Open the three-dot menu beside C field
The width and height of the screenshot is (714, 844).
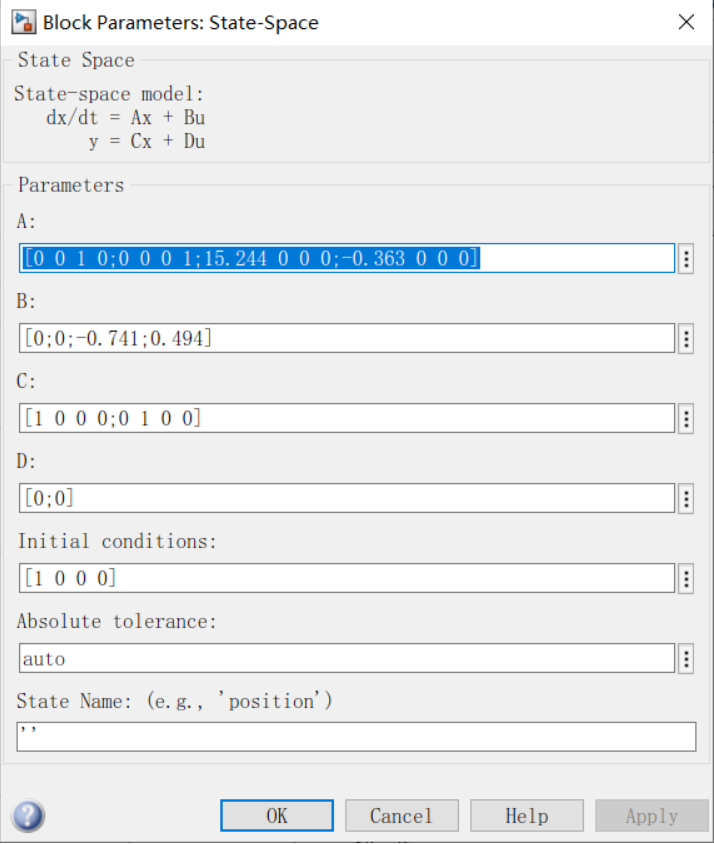685,419
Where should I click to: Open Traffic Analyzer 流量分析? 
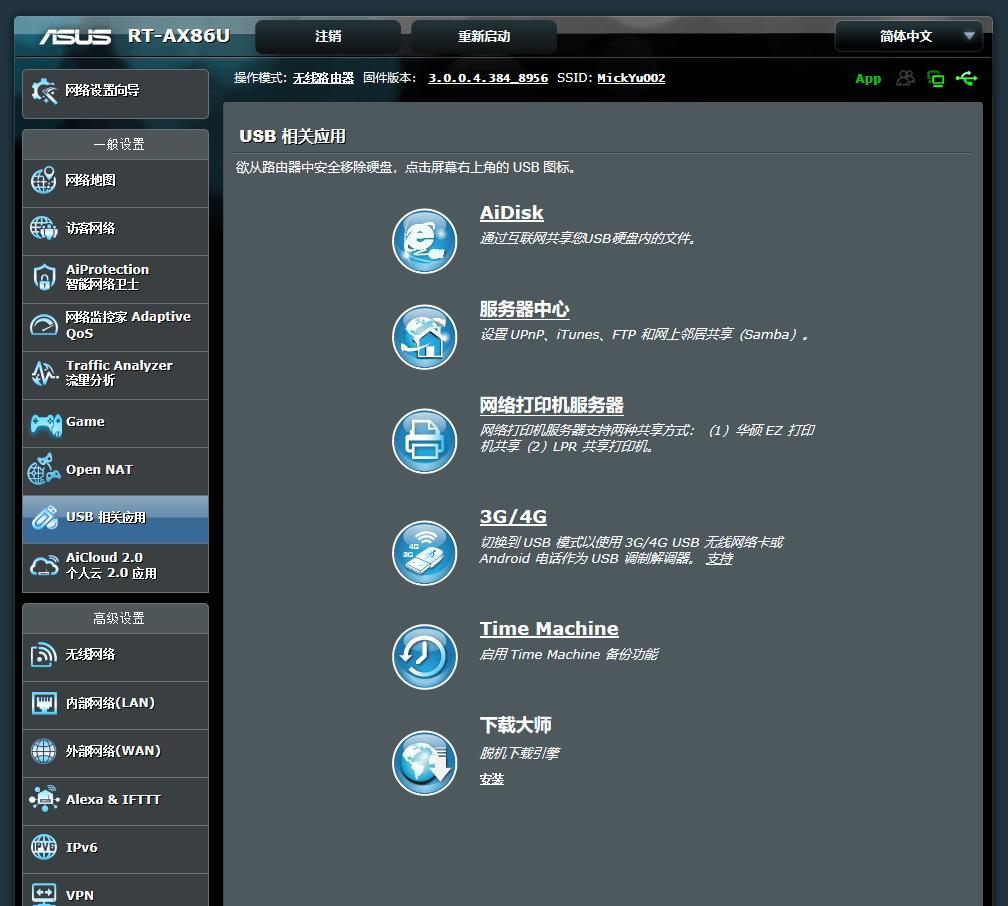(115, 374)
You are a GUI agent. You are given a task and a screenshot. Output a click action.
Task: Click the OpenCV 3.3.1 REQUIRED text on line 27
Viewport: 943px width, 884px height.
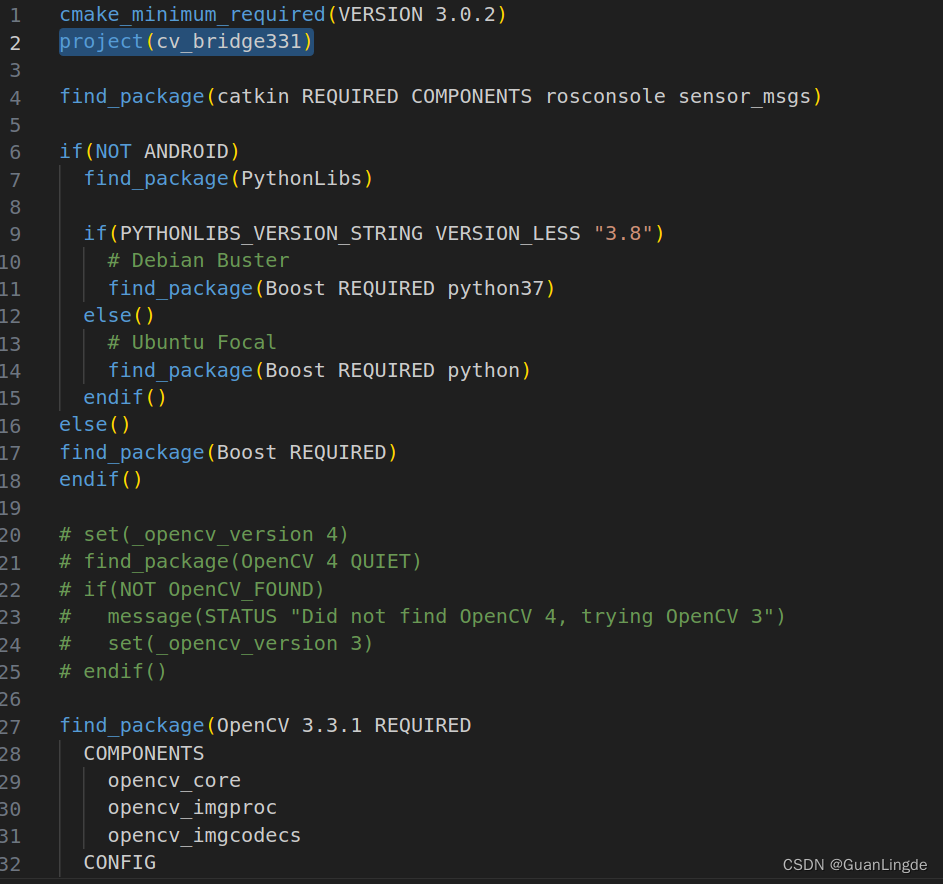(340, 724)
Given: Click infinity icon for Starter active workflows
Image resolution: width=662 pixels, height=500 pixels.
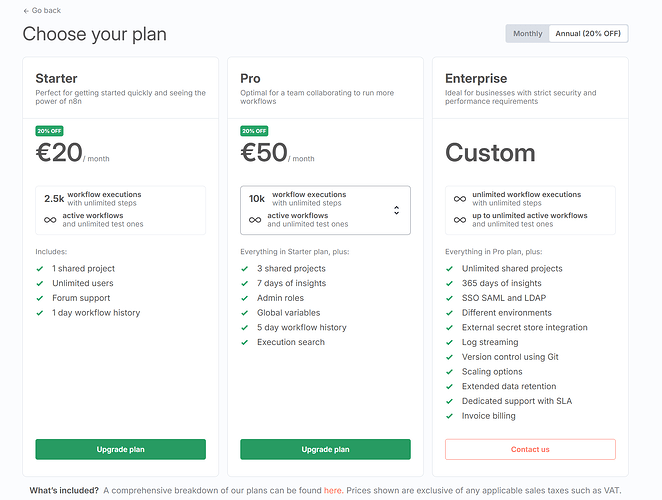Looking at the screenshot, I should tap(50, 220).
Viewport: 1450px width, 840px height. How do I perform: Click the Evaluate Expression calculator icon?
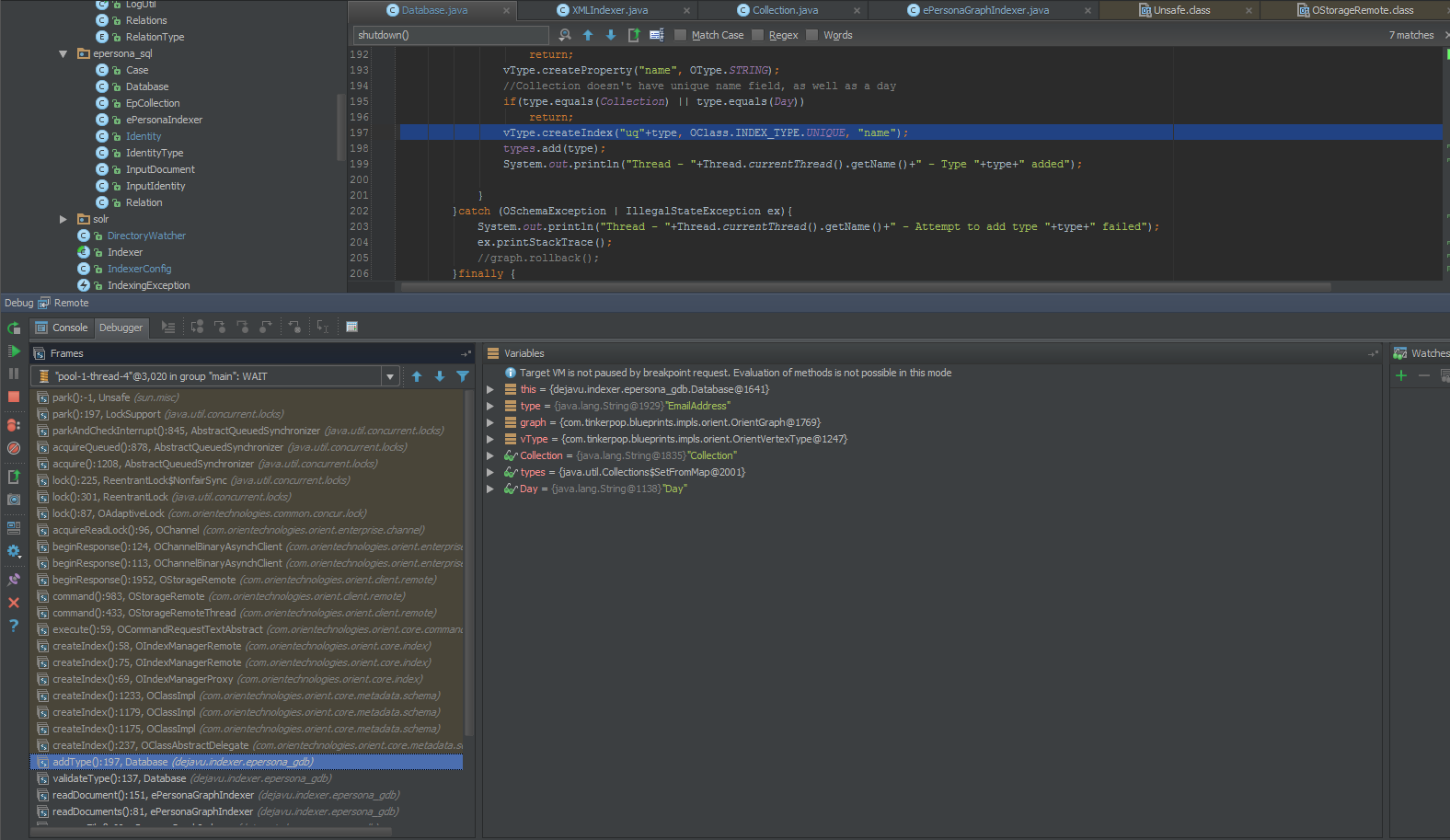pos(351,327)
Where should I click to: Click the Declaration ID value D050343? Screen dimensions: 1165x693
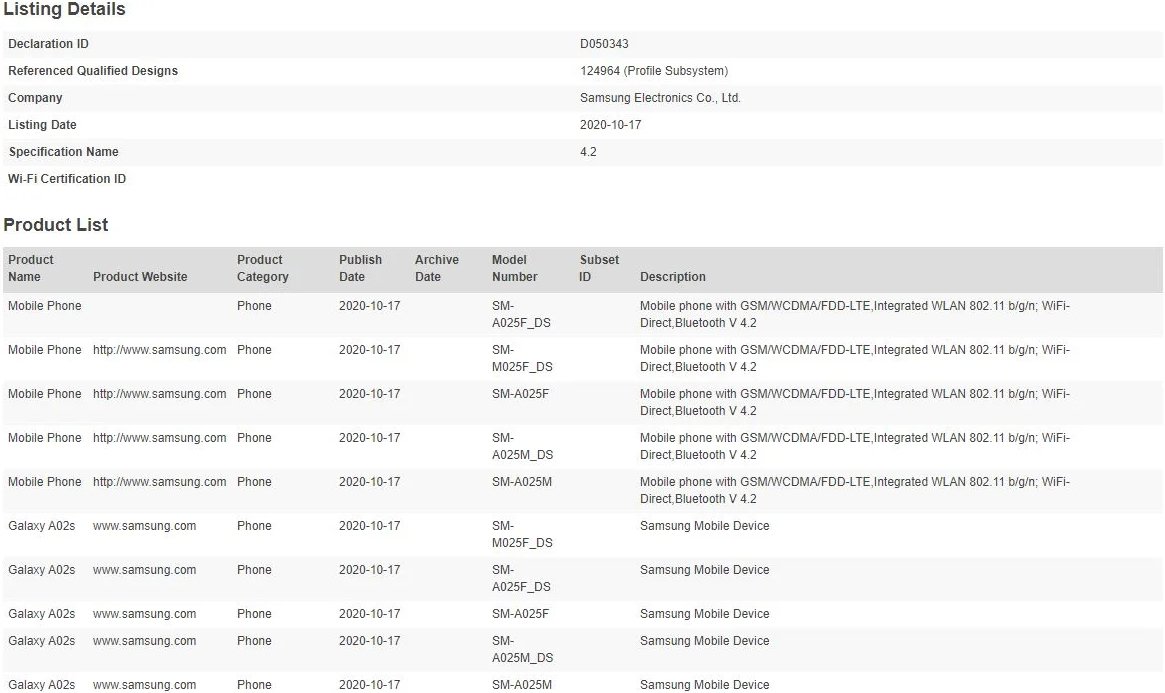pos(604,44)
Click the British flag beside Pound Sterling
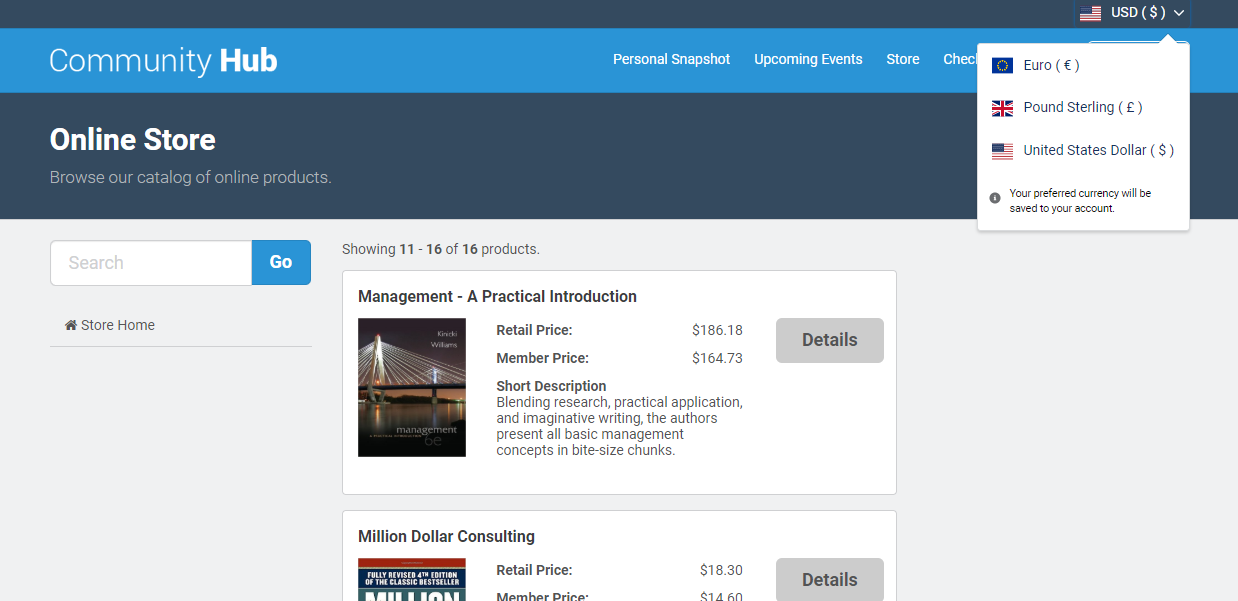Screen dimensions: 1238x601 pos(1002,108)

• PROBLEM DETAILS: The whole listing should be printed again exactly as written, images excluded.

• SOLUTION FOR THIS PROBLEM:
Open the three-dot menu beside C field
The width and height of the screenshot is (714, 844).
685,419
Where should I click to: Open Traffic Analyzer 流量分析? 
(115, 374)
You are a GUI agent. You are given a task and a screenshot. Output a click action.
Task: Click the OpenCV 3.3.1 REQUIRED text on line 27
Viewport: 943px width, 884px height.
(340, 724)
Given: Click infinity icon for Starter active workflows
Image resolution: width=662 pixels, height=500 pixels.
Looking at the screenshot, I should tap(50, 220).
Viewport: 1450px width, 840px height. How do I perform: Click the Evaluate Expression calculator icon?
pos(351,327)
Where should I click to: Click the Declaration ID value D050343? Screen dimensions: 1165x693
pos(604,44)
Click the British flag beside Pound Sterling
Screen dimensions: 1238x601 pos(1002,108)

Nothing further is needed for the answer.